At 15:13 12/02/05, Winterlight wrote:
I have two fairly modern workstations. One is based around a Asus
PC DL Deluxe, and one is a Intel 865PERL. Both are around 18 months
old, and come with at least six onboard USB2 ports. I can't boot off
any USB flash drive, or even leave a USB drive connected during a
boot up, and I can't figure out why.
I had a similar problem with USB compact flash drives and Windows 2000
on two systems with Asus motherboards. (Older systems than yours...P2B-D
boards, each with dual PIII-1400 processors.)

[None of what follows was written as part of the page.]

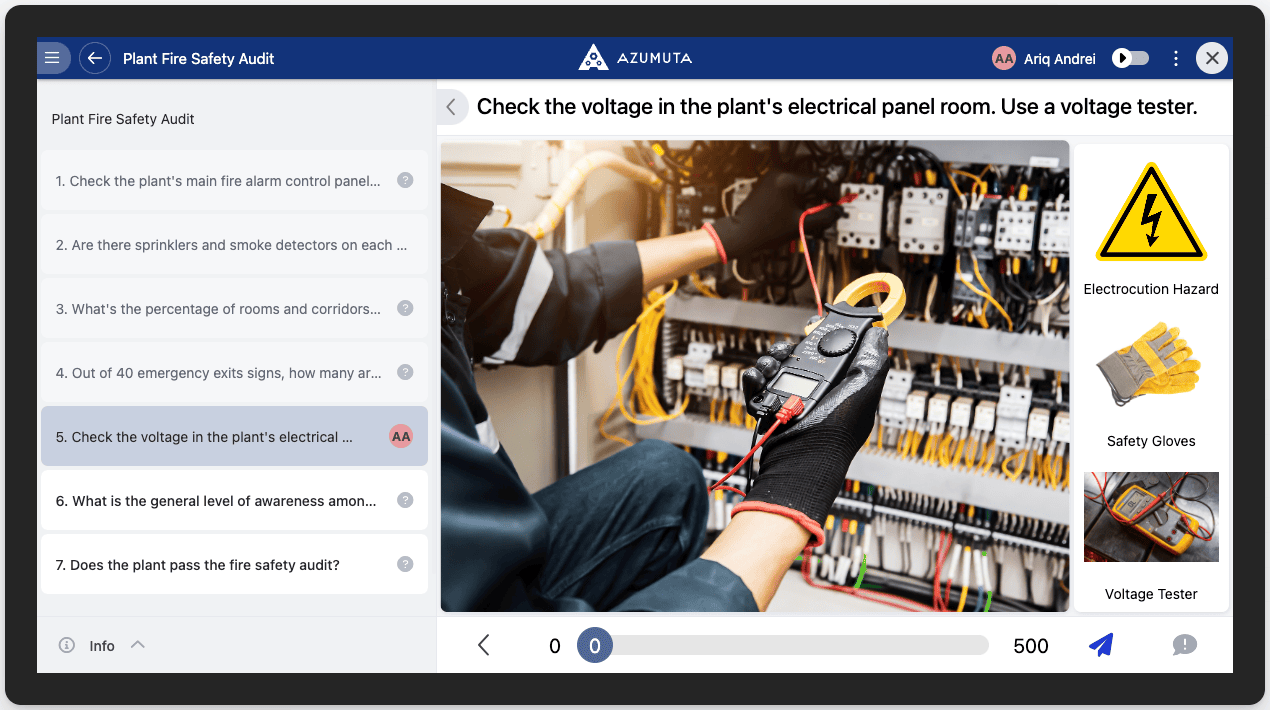
Task: Open the Voltage Tester reference image
Action: 1151,517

I got blue screens at boot every time if I left a flash card in the USB
reader.
I first started using compact flash cards in a USB card reader well
before SP3 or SP4 were released. I had to install a Win2k driver (supplied
by Crucial) to get the card reader to work. (I seem to recall that native
support for these devices was introduced with one of the late service
packs...but maybe I'm wrong. Maybe my USB got screwed up some other way
back then.)
Anyway, the blue screens at boot (if the memory card was left in the
reader)
continued until a few months ago when I removed all USB devices and drivers
(Add/Remove Hardware in Control Panel with Show Hidden Devices enabled...to
show all instances of the USB ports and hubs and memory devices.) When I
rebooted, Windows detected the USB stuff but insisted on reloading the
same drivers (some "Genuide" file from the Win2k folder on the CDROM
that came with Crucial's Compact Flash card reader). I had to delete
these drivers manually from the WINNT/INF folder to keep them from being
installed by Windows. After deleting all the USB devices using Add/Remove
Hardware again, I was finally able to install native drivers for all
USB ports and hubs. (I chose "Windows Update" as the source of the drivers
when Windows asked me for a location for the drivers.) After all this,
removable USB stuff is automatically detected with no drivers required.

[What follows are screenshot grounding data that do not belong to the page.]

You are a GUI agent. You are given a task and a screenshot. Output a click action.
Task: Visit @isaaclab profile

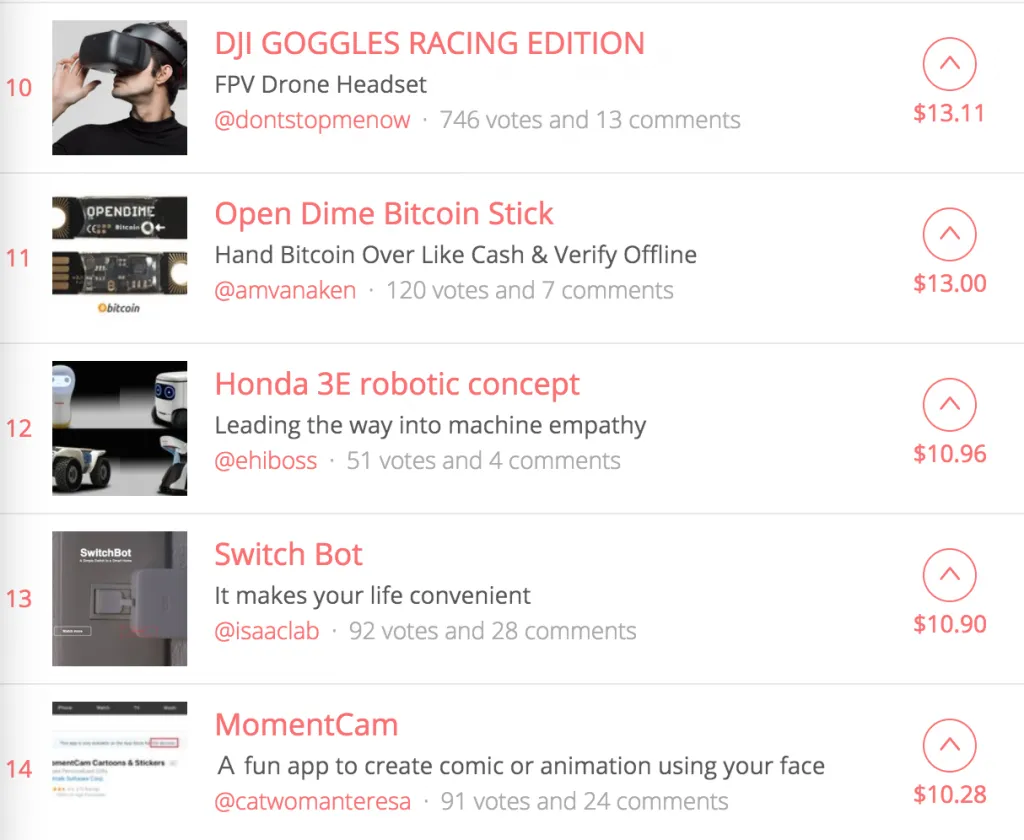tap(266, 632)
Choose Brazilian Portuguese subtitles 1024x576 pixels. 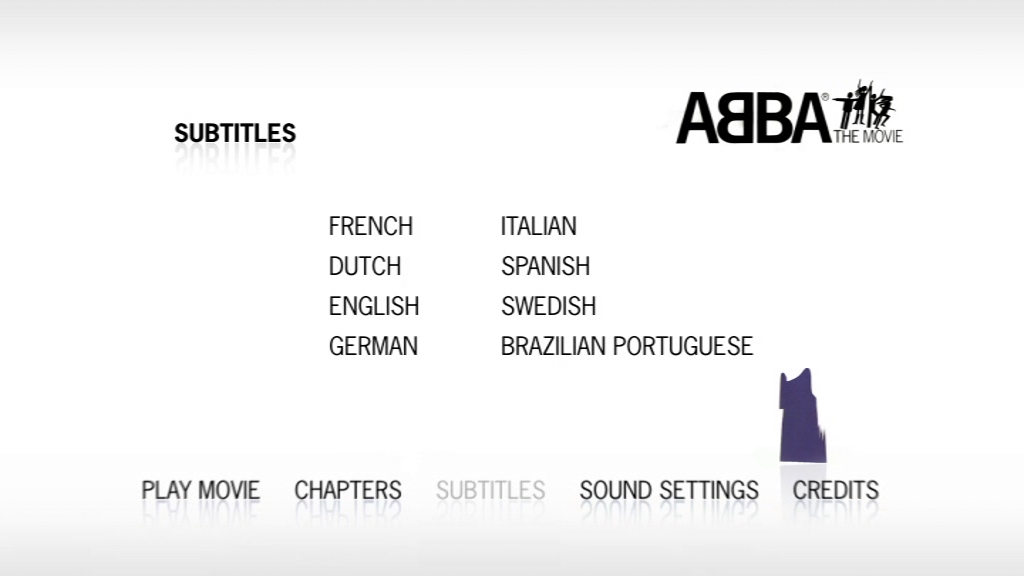tap(627, 345)
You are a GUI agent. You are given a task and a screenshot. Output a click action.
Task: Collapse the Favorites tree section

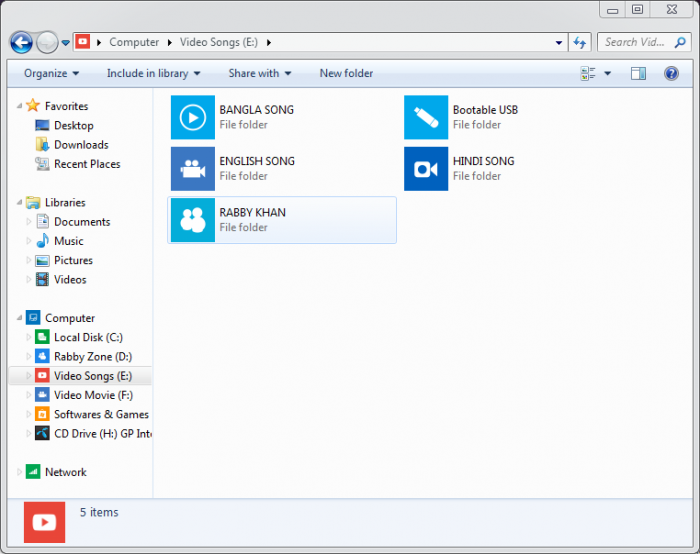point(19,106)
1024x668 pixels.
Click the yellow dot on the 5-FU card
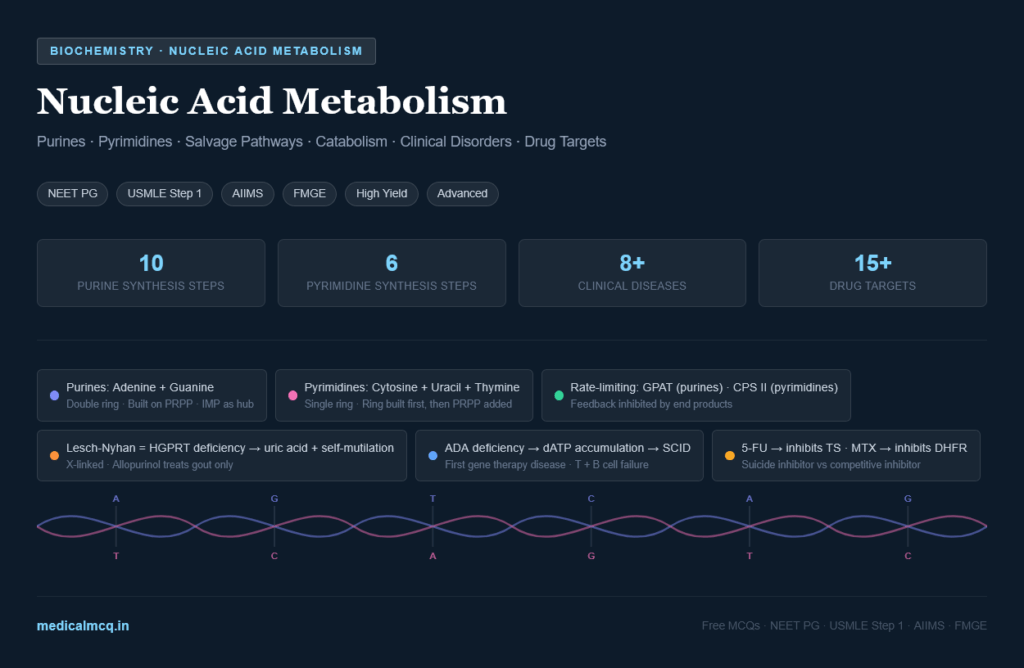click(729, 454)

No problems now...although I've never tried to boot from a USB flash card.
(If Windows has to write a lot to the flash card, that might be a bad
thing. You have a lifetime of what, only a thousand or so writes on each
memory cell on these flash cards? I'd rather do writes and erases of
pictures or files instead of system files and data like that.)
The above applies to both the native USB1 ports on the motherboard
-and- the USB2 ports on various PCI cards that I have used in these
computers. (Right now I'm using SIIG combo cards with Fast Ethernet,
USB2, and Firewire ports because I was running out of free PCI slots.)